● What needs to be done:
Search the entries below for "computer". Report each line where it occurs.

=-=-=

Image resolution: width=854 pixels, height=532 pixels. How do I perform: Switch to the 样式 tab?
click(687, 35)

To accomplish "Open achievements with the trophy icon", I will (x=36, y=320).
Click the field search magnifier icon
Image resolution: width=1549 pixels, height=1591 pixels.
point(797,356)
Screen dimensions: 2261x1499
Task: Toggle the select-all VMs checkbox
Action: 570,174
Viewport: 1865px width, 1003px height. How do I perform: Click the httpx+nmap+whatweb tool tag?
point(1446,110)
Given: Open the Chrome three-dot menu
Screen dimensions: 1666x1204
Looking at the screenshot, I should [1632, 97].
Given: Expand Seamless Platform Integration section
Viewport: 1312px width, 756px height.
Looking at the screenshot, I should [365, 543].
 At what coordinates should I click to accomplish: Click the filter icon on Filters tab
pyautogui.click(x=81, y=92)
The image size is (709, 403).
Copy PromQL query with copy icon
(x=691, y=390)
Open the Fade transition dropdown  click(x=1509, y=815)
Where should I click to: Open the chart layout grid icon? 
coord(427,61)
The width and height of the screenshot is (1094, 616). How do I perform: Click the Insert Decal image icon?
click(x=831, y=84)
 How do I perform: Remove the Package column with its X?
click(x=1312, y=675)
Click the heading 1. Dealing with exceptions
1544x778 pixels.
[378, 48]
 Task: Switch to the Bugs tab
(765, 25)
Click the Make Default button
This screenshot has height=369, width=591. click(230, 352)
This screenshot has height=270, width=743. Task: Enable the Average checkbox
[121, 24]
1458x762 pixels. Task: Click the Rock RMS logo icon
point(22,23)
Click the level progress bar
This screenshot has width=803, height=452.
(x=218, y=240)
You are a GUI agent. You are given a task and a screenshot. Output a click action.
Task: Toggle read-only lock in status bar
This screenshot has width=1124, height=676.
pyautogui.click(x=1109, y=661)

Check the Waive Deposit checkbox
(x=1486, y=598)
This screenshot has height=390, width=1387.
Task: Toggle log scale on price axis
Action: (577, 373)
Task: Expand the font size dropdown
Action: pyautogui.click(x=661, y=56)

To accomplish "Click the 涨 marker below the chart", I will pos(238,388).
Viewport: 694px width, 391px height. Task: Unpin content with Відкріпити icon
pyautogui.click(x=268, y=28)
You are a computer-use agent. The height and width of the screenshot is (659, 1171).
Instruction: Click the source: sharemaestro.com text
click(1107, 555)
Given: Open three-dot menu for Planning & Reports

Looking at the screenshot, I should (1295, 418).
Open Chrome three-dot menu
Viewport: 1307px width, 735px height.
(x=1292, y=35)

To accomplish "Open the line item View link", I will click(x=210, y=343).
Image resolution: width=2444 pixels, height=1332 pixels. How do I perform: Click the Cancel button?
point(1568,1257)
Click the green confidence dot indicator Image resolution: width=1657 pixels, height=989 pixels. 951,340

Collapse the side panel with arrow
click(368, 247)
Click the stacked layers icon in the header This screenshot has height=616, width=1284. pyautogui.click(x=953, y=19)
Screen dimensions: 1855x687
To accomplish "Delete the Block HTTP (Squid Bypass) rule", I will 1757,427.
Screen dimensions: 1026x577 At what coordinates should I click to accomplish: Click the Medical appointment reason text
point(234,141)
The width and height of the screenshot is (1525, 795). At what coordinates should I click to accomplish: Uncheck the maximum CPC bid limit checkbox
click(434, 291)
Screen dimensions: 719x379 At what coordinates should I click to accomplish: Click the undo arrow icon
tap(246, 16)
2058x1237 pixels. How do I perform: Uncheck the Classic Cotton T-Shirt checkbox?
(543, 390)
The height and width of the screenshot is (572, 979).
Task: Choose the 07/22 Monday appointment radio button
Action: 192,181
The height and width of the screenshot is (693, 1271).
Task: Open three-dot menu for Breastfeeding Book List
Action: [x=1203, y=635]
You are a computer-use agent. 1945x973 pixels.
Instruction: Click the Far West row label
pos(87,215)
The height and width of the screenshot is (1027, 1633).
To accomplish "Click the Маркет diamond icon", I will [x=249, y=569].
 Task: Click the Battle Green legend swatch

=-=-=

● Result:
You are a computer-use agent. The height and width of the screenshot is (659, 1171).
You are a computer-use agent. 1945x973 pixels.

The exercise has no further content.